──────── Text segment ────────

Iterative Image Reconstruction for Limited-Angle CT Using Optimized Initial Image
Limited-angle computed tomography (CT) has great impact in some clinical applications. Existing iterative reconstruction algorithms could not reconstruct high-quality images, leading to severe artifacts nearby edges. Optimal selection of initial image would influence the iterative reconstruction performance but has not been studied deeply yet. In this work, we proposed to generate optimized initial image followed by total variation (TV) based iterative reconstruction considering the feature of image symmetry. The simulated data and real data reconstruction results indicate that the proposed method effectively removes the artifacts nearby edges.
Computed tomography (CT) has been applied extensively in clinical diagnosis. Under some CT applications, limited-angle scan mode has deserved wide interest  since it has to be used in several practical cases such as large object size , short exposure time , and restricted scanning . Limited-angle scan means that projection data are obtained in less than 180° angular range when X-ray tube and detector rotate around the scanned object.
CT image reconstruction algorithms can be classified into analytical reconstructions and iterative reconstructions. Filtered back projection (FBP) reconstruction , as a representative of analytical methods, needs a high sampling rate of projection data to reconstruct satisfactory images. However, when FBP is chosen, incomplete projection data due to limited-angle scan often generate bad results with severe artifacts, which affect accurate diagnosis. In the past decades, studies have found that iterative reconstructions have potential to suppress image artifacts under a limited-angle scan mode. Advanced iterative algorithms have been developed, such as singular value decomposition , wavelet decomposition , and projections onto convex sets (POCS) . However, these methods cannot well solve edge distortions, although smooth artifacts nearby edges are effectively reduced. Taking advantage of prior information is another interesting path to study limited-angle reconstruction. Priors relevant to boundary, shape, density range, and so forth have been successfully added to CT image reconstruction algorithms. Candes et al. indicated that medical images by taking the gradient transform are sparse and proposed compressed sensing (CS) reconstruction theory [9, 10]. Some exemplary algorithms based on CS have been reported to provide good reconstruction results in the case of sparse-view or few-view reconstruction [11–17]. The most classical algorithm is POCS with TV minimization (POCS-TV) proposed by Sidky et al. [18, 19]. For limited-angle CT, POCS-TV reconstructs better images than conventional algebraic reconstruction technique (ART)  and maximum likelihood expectation maximization (MLEM) . However, POCS-TV and other TV based methods still cannot produce satisfactory results, and large amount of iterations is needed to make the reconstruction converge.

────────

- _Required work_
- 1) From the limited-angle CT article, echo the passage that opens with the words containing "Computed tomography (CT) has been" and closes with "the scanned object.".
- 2) What advanced iterative algorithms does the limited-angle CT article name right after saying that iterative reconstructions can suppress artifacts under a limited-angle scan mode?
- 3) Pick up the article on limited-angle CT reconstruction where it stops and carry it forward.

──────── Information ────────

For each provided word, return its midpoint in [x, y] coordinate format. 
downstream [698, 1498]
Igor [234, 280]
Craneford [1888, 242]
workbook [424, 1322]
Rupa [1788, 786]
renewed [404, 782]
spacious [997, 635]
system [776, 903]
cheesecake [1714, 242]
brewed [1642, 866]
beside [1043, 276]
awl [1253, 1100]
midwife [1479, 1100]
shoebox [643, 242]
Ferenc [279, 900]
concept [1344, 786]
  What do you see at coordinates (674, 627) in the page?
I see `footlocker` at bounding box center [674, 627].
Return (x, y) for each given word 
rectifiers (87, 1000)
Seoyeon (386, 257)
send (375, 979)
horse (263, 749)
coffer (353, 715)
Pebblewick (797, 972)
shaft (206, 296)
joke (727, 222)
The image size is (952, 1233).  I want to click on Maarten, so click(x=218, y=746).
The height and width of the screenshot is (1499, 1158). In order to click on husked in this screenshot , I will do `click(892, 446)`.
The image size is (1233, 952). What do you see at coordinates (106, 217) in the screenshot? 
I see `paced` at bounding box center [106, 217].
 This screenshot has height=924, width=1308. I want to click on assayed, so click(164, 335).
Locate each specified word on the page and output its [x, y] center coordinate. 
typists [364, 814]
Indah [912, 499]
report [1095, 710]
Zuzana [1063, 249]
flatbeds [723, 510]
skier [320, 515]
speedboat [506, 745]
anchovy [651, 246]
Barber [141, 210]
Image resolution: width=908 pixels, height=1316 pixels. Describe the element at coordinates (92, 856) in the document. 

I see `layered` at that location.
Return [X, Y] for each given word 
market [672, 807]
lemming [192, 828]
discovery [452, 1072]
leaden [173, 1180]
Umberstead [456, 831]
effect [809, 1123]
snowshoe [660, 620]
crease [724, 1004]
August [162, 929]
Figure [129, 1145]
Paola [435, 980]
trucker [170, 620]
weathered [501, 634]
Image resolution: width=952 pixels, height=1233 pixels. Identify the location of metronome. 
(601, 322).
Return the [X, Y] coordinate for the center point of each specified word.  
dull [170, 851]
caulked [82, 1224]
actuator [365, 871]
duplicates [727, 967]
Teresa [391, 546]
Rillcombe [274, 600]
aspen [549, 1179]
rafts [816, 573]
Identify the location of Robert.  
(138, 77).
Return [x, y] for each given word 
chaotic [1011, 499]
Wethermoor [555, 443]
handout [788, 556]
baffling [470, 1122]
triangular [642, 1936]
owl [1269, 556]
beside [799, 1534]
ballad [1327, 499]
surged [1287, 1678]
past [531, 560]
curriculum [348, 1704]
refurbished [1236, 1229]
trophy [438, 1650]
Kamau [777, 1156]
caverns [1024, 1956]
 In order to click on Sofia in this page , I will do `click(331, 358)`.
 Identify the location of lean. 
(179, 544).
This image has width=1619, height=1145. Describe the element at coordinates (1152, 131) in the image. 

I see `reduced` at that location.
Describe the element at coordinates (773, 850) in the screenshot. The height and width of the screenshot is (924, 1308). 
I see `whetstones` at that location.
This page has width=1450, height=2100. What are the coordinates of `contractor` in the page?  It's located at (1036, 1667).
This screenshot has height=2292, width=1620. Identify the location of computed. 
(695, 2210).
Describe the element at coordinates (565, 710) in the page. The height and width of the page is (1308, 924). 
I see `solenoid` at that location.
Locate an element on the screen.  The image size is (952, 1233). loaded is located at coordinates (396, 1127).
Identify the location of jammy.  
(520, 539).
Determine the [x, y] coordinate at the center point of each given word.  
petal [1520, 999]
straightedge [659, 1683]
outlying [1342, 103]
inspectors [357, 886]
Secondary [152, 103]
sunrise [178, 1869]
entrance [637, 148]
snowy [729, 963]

────────

- _Solved problems_
- 1)
Computed tomography (CT) has been applied extensively in clinical diagnosis. Under some CT applications, limited-angle scan mode has deserved wide interest  since it has to be used in several practical cases such as large object size , short exposure time , and restricted scanning . Limited-angle scan means that projection data are obtained in less than 180° angular range when X-ray tube and detector rotate around the scanned object.

- 2)
- singular value decomposition
- wavelet decomposition
- projections onto convex sets (POCS)

- 3)
Utilizing the prior information plays a vital role in reconstructing high-quality images for limited-angle CT. However, the existing iterative methods do include priors inside the main iteration body, while initialization was overlooked [17, 18]. After such common initializations, a large number of iterations are needed to produce relatively acceptable image and apparent artifacts nearby edges still can be noticed. To our knowledge, study on choosing optimal initial image for iterative reconstruction has not been published before. Therefore, how to get optimal initial image for limited-angle CT reconstruction is our priority in this work.
In some specific applications, outer contours of some reconstructed objects are roughly axis-symmetrical, for example, head imaging and industry component imaging. The symmetry axis is often located in the central row (or column) of an image, if the scanned object is placed properly. Additionally, the structures surrounding object’s outer contour are also roughly axis-symmetrical. Based on the observation, we propose an iterative image reconstruction algorithm with optimized initial image for limited-angle CT. Using the property of object’s outer contour axis-symmetry, the local artifacts in image reconstructed by FBP can be removed. Then, the artifacts-removed image is regarded as initial image for iterative reconstruction (POCS-TV is applied in this paper). Results from different initial images (zero image, FBP image, and our optimized image) for POCS-TV are compared. The efficacy of the proposed method was assessed by simulations on the Shepp-Logan phantom and realistic head phantoms. We addressed limited-angle artifacts in POCS-TV, already evidenced in the cited paper , proposing a novel initialization procedure. Benefits are foreseen to all iterative algorithms, but their assessment is beyond our scope.
The rest of the paper is organized as follows. In the next section, the contour symmetry and mirroring filling method is described, and the POCS-TV method is summarized. In the third section, experimental results are presented and discussed. Section 4 concludes the paper.
2.1. Imaging Geometry
The imaging geometry for fan-beam limited-angle CT is illustrated as in Figure 1. We choose a circular scanning locus. In the experiments of this paper, the initial position of X-ray source is located in -axis and the X-ray source does a counterclockwise limited-angle rotation (such as 150° and 120°) to collect projection data evenly. Finally, we assume that the object to be scanned is put properly so that the outer symmetrical axis parallels -axis.
In such an imaging geometry, the image reconstructed by traditional methods (such as FBP) contains severe artifacts and most of them are located in the second and forth quadrants. The results can be seen in the experiments from Section 3.
2.2. Contour Symmetry and Mirroring Filling
From many medical CT images, we have observed that some of objects’ outer contours are roughly axis-symmetrical and the symmetry axes are parallel with columns (or rows) of images, if the objects are suitably positioned. Additionally, the information surrounding object’s outer contour is also roughly axis-symmetrical. Although the reconstructed image under the scanning modality described in Figure 1 contains severe artifacts in the second and forth quadrants (Figure 2(a)), it is possible to cancel most of the artifacts by using the information from the first and third quadrants in the image.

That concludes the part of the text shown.